→ **Exercise brief**: Go through the entries and copy every line that has the string "input" in it.

→ **Data supplied**:
[Start of Attachment]
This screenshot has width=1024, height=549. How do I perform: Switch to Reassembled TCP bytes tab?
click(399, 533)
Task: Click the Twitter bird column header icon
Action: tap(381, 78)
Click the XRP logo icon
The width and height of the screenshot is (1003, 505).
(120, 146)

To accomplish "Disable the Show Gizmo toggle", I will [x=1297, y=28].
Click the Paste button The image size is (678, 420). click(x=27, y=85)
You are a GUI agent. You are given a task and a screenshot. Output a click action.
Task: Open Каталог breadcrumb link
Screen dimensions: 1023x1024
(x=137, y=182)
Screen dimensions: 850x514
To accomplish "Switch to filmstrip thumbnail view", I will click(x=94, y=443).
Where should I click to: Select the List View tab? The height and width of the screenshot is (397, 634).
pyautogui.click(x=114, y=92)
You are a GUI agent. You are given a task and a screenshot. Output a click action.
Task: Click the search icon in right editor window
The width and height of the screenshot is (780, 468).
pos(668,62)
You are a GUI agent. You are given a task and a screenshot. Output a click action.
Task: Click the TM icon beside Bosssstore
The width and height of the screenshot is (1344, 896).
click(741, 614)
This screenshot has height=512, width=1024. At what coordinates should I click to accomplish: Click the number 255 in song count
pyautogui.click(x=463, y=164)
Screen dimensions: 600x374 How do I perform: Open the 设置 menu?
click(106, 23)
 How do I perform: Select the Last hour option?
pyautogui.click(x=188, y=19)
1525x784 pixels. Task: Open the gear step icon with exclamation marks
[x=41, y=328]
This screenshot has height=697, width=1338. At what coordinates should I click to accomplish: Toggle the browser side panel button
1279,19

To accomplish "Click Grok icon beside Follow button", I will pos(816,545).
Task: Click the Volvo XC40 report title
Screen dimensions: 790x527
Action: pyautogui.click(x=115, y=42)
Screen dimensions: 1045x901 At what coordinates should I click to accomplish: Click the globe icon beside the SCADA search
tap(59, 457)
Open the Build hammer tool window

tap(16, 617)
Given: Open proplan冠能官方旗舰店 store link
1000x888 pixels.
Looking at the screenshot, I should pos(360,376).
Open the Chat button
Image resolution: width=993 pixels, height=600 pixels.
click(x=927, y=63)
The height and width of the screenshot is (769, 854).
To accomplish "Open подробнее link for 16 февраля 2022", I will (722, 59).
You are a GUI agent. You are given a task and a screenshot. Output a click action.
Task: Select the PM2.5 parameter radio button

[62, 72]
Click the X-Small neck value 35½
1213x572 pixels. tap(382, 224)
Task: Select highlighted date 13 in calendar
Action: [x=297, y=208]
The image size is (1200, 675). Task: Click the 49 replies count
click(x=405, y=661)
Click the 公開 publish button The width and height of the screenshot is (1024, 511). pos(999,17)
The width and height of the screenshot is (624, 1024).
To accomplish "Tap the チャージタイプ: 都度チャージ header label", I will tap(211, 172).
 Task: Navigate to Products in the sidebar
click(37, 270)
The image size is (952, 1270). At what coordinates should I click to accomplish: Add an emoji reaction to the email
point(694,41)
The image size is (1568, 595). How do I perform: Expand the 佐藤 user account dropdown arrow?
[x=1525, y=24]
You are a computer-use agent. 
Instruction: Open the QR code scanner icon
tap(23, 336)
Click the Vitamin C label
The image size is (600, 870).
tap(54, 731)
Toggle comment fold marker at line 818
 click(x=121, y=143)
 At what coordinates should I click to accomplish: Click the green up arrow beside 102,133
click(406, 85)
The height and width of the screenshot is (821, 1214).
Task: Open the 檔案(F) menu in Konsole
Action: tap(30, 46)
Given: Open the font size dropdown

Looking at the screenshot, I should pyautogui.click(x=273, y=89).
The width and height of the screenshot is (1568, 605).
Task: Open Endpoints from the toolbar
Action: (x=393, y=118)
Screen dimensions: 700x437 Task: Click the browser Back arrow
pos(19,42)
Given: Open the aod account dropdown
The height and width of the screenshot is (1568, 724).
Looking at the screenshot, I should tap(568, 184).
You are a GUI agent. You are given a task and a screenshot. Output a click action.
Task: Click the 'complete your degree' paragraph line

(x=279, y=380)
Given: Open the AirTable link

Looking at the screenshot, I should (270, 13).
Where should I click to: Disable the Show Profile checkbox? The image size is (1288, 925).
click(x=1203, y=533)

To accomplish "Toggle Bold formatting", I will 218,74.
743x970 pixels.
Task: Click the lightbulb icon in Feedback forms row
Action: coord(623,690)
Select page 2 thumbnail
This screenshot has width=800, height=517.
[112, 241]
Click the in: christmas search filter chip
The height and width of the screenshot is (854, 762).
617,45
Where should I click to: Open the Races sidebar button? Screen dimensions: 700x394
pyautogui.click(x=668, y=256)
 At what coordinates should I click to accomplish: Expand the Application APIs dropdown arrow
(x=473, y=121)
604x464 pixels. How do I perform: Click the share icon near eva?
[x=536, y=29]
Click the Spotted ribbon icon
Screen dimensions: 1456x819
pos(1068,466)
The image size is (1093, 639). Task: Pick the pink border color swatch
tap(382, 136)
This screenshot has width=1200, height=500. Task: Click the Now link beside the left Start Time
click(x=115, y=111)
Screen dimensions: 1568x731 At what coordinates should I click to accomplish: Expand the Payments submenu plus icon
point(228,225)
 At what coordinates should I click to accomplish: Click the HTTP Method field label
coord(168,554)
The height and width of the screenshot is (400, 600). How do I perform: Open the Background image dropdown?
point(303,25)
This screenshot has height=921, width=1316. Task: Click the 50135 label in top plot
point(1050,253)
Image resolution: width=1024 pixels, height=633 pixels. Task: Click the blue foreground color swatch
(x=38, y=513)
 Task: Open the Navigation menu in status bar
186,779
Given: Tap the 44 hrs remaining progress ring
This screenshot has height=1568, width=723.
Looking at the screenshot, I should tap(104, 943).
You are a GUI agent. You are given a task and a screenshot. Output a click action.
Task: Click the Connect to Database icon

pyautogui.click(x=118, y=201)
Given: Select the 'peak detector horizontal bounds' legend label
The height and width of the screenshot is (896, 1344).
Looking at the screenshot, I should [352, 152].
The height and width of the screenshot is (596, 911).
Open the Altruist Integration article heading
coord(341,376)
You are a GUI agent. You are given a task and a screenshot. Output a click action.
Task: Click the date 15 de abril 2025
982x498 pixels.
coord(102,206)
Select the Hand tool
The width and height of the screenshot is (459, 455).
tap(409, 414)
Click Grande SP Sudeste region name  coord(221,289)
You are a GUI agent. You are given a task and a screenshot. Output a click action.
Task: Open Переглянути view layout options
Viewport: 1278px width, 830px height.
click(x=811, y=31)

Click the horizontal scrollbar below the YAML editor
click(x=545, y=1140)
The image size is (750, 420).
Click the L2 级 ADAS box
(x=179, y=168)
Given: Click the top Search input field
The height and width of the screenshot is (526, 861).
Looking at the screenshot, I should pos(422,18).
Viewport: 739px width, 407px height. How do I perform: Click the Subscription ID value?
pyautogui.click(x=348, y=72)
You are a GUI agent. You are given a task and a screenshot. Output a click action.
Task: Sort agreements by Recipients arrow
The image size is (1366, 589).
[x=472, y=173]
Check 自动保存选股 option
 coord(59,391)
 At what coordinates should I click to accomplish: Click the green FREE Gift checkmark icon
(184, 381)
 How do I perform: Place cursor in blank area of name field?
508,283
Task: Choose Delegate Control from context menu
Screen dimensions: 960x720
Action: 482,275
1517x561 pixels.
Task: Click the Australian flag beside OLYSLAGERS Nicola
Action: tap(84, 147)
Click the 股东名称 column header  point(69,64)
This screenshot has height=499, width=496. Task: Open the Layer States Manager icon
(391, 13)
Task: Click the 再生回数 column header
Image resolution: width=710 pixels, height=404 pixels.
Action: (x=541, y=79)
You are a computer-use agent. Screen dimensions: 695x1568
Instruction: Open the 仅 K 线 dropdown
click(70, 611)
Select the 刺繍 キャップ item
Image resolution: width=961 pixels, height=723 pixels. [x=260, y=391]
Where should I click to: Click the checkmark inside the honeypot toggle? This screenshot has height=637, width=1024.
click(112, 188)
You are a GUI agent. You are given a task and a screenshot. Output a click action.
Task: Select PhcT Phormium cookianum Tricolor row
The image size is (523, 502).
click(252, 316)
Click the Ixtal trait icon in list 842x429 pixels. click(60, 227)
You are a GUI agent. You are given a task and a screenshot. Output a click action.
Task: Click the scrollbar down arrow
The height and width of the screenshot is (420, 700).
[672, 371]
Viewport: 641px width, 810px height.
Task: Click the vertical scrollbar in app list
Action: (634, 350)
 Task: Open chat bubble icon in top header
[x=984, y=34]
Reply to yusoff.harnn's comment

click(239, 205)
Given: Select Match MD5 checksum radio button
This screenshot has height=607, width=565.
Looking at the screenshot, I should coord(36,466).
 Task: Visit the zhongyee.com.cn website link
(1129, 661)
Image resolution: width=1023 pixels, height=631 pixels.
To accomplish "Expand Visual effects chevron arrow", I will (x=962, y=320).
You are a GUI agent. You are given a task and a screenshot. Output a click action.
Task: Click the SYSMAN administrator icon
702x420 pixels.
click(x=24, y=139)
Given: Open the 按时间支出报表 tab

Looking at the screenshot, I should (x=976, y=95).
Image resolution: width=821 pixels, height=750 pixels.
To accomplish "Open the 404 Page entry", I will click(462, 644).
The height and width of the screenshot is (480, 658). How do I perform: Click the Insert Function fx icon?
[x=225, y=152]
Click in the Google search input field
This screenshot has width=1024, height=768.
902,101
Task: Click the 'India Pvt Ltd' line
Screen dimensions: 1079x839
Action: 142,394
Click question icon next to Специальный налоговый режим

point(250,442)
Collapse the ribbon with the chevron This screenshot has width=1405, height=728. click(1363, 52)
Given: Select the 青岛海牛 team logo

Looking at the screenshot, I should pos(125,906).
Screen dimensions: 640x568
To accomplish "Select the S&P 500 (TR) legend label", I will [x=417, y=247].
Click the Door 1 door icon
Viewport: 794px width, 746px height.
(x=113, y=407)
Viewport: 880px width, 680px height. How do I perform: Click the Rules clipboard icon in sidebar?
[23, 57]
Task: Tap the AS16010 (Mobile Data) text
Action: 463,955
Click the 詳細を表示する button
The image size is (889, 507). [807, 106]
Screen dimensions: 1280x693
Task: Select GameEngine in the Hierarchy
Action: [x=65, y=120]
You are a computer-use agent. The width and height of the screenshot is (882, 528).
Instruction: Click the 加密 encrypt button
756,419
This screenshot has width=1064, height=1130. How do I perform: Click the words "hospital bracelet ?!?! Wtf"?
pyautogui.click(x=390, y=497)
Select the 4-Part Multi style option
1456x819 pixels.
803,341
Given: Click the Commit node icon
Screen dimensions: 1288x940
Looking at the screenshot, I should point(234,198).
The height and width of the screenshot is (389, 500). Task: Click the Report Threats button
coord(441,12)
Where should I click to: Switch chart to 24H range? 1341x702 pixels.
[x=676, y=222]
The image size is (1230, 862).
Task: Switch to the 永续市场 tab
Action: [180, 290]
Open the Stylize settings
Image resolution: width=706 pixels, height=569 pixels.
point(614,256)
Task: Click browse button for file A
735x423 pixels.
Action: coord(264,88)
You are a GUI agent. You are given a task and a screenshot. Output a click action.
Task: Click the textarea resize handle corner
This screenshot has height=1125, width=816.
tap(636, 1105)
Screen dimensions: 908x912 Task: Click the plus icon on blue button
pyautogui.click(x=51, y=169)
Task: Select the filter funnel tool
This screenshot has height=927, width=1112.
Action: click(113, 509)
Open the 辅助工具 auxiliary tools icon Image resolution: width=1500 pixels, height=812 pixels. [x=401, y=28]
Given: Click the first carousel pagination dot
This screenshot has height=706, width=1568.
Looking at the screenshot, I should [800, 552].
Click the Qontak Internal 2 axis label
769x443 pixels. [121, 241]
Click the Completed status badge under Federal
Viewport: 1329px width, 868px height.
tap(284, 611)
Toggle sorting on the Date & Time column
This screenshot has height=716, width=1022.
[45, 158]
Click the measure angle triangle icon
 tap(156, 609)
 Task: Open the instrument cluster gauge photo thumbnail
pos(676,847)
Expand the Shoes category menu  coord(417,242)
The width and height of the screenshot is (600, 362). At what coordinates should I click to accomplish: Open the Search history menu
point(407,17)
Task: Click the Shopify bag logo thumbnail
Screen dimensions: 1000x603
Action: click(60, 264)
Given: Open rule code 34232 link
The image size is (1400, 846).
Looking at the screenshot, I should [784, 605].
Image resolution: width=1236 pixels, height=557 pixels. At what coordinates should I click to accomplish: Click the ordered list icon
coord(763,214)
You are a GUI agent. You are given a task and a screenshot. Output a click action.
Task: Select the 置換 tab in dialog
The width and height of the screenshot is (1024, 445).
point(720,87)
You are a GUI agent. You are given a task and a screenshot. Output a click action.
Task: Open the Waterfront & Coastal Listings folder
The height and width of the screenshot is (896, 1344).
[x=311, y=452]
[End of Attachment]
→ **Exercise response**:
Given: Click the top Search input field
Click in the Google search input field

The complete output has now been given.